> [Stated problem]: Put the lines of the items below into a Markdown table with the columns Row and Line, giving each line a row number and skipping blank lines. Leave the pictures out of the table.

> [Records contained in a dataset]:
(begin)

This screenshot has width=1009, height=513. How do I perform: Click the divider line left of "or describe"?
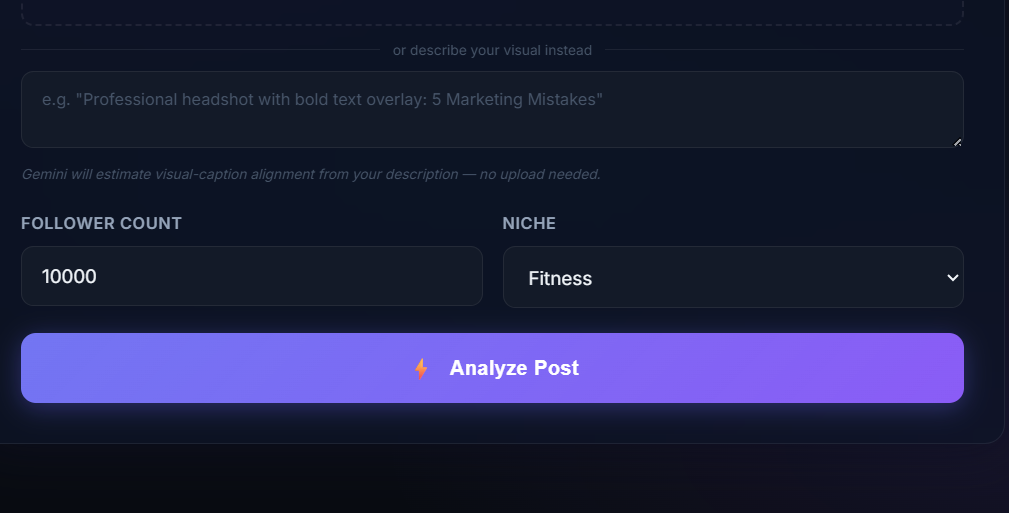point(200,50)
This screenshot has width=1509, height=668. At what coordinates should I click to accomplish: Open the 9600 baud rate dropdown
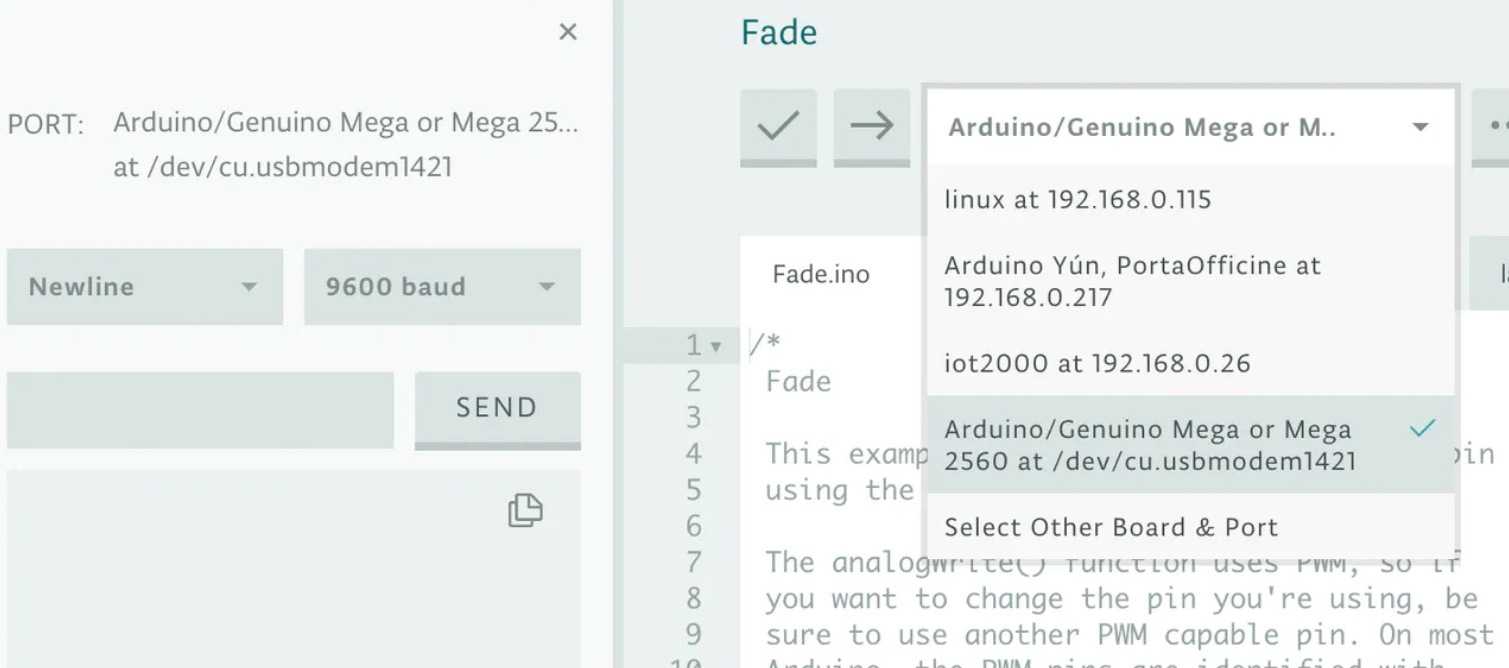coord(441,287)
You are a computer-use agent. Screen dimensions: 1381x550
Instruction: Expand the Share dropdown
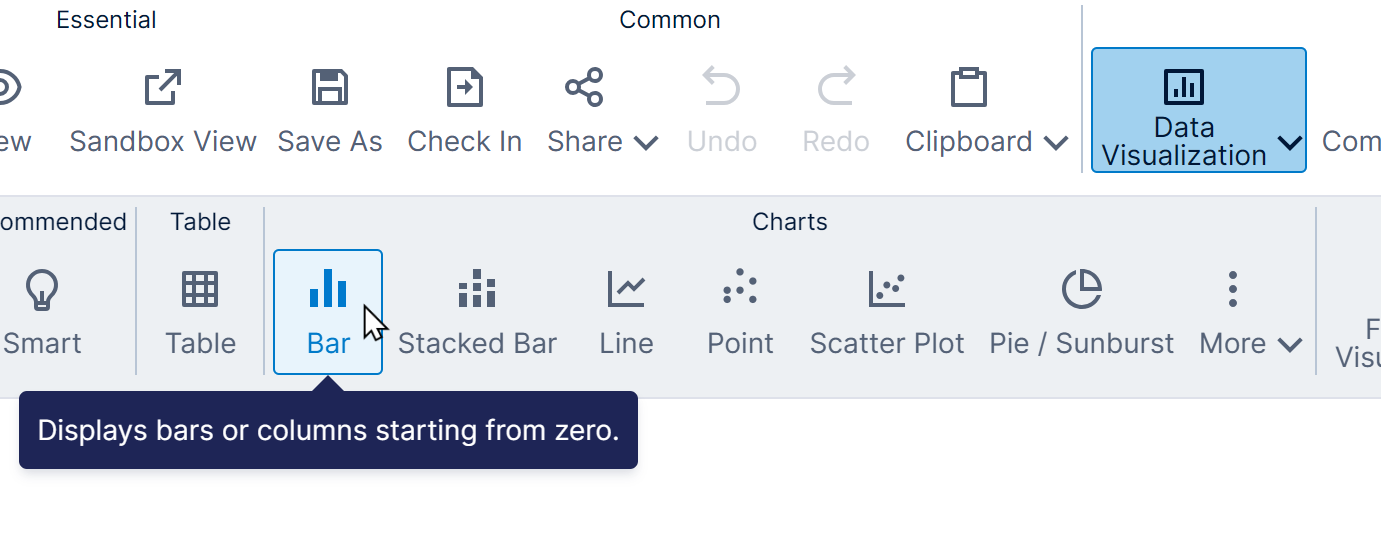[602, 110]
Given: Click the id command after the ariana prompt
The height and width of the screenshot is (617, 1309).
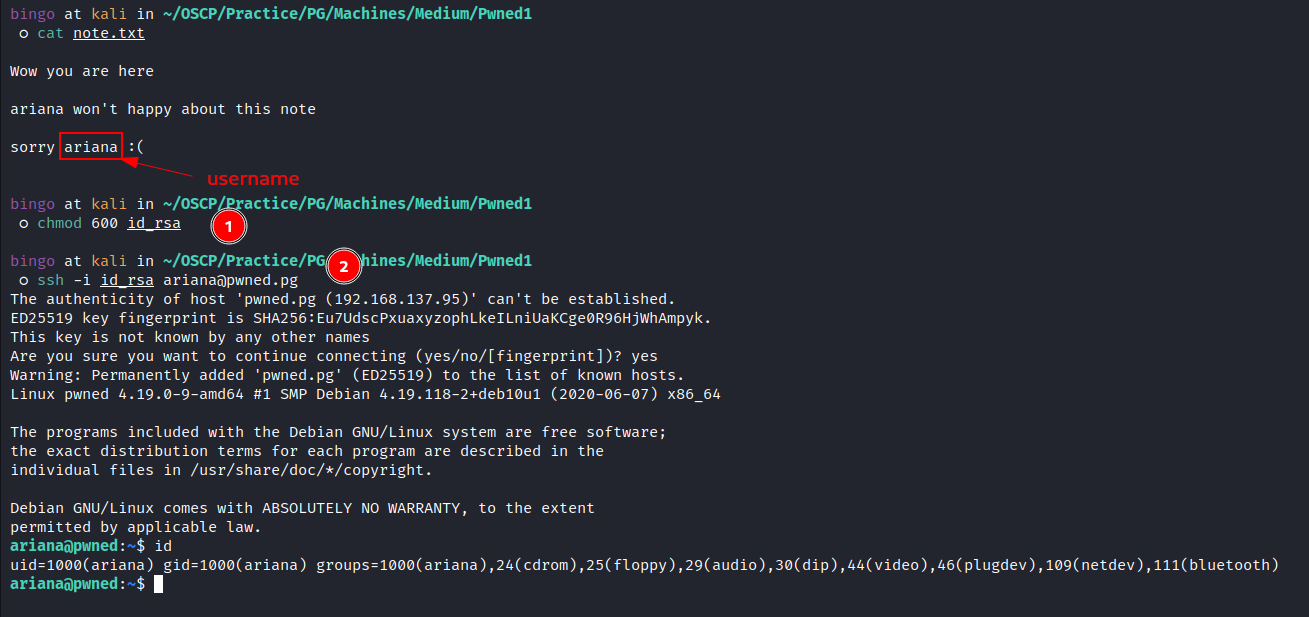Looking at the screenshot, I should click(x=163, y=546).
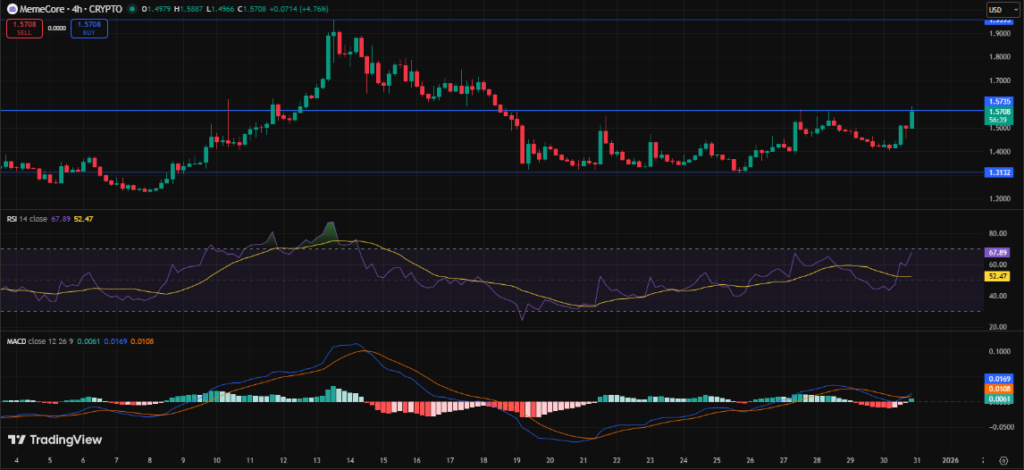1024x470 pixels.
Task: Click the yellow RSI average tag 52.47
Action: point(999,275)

(end)

> [Exercise solution]:
| Row | Line |
|---|---|
| 1 | This screenshot has width=1009, height=513. How do I perform: Click the divider line left of "or describe"? |
| 2 | point(200,50) |
| 3 | This screenshot has width=1509, height=668. At what coordinates should I click to accomplish: Open the 9600 baud rate dropdown |
| 4 | coord(441,287) |
| 5 | You are a computer-use agent. Screen dimensions: 1381x550 |
| 6 | Instruction: Expand the Share dropdown |
| 7 | [602, 110] |
| 8 | Given: Click the id command after the ariana prompt |
| 9 | The height and width of the screenshot is (617, 1309). |
| 10 | Looking at the screenshot, I should click(x=163, y=546). |
| 11 | 1024x470 pixels. |
| 12 | Task: Click the yellow RSI average tag 52.47 |
| 13 | Action: point(999,275) |